◆ EXERCISE PROMPT: Every record below should be repeated exactly, with the pictures left out.
*** Opening SUPPLIED INFORMATION ***
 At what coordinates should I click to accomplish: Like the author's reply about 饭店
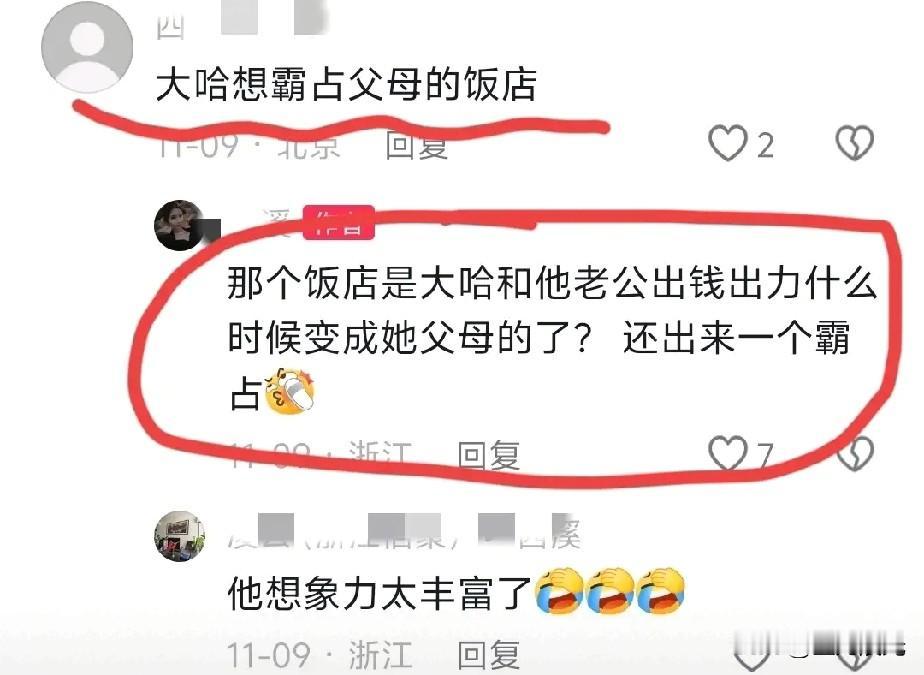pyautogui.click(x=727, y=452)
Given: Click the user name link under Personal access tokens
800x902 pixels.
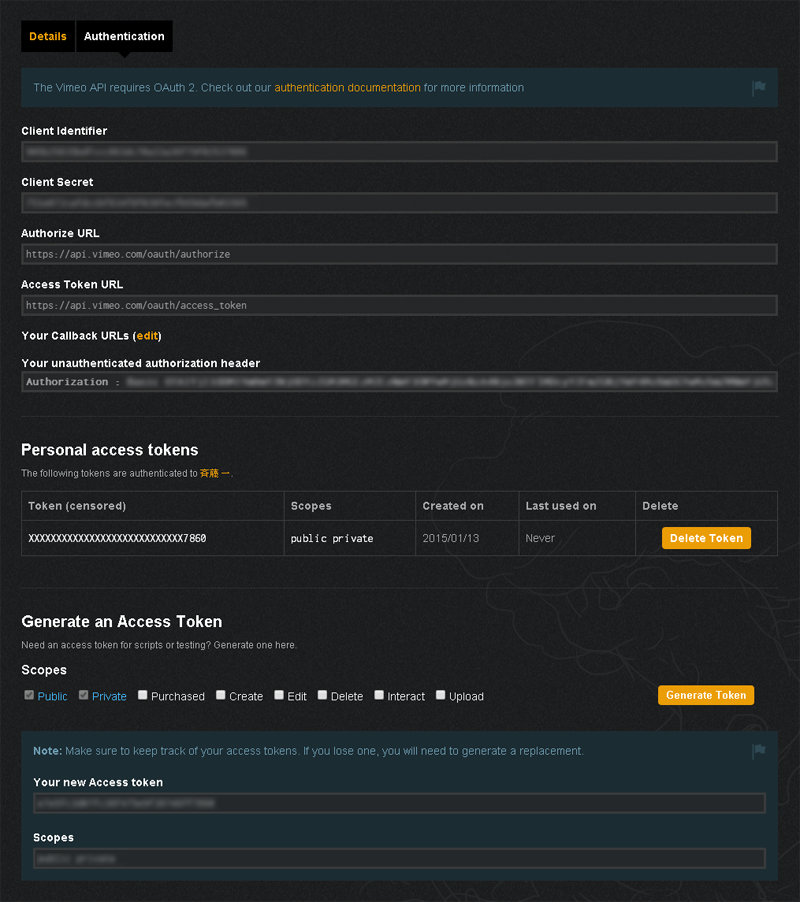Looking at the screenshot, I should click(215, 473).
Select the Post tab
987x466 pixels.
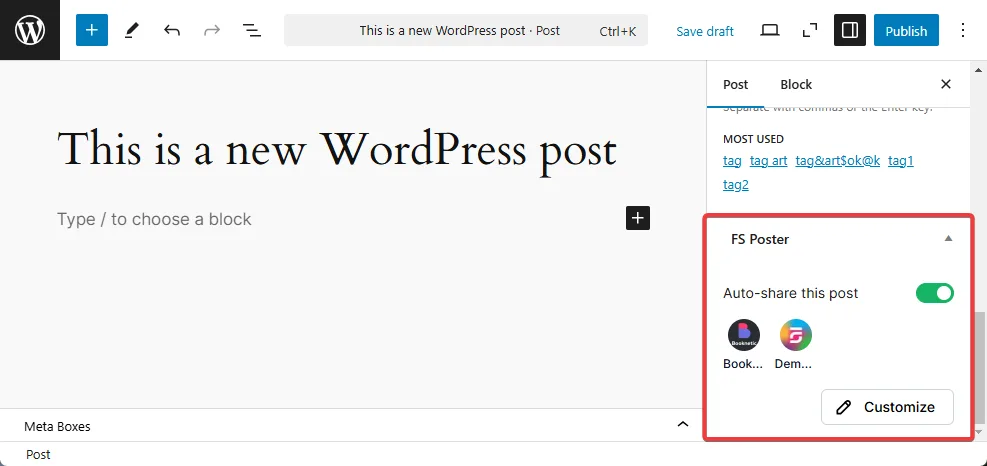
*** Closing SUPPLIED INFORMATION ***
◆ ANSWER SPACE:
 At what coordinates should I click to accomplish: Like the author's reply about 饭店
pyautogui.click(x=727, y=452)
Given: Click the user name link under Personal access tokens
800x902 pixels.
Looking at the screenshot, I should click(215, 473).
Select the Post tab
987x466 pixels.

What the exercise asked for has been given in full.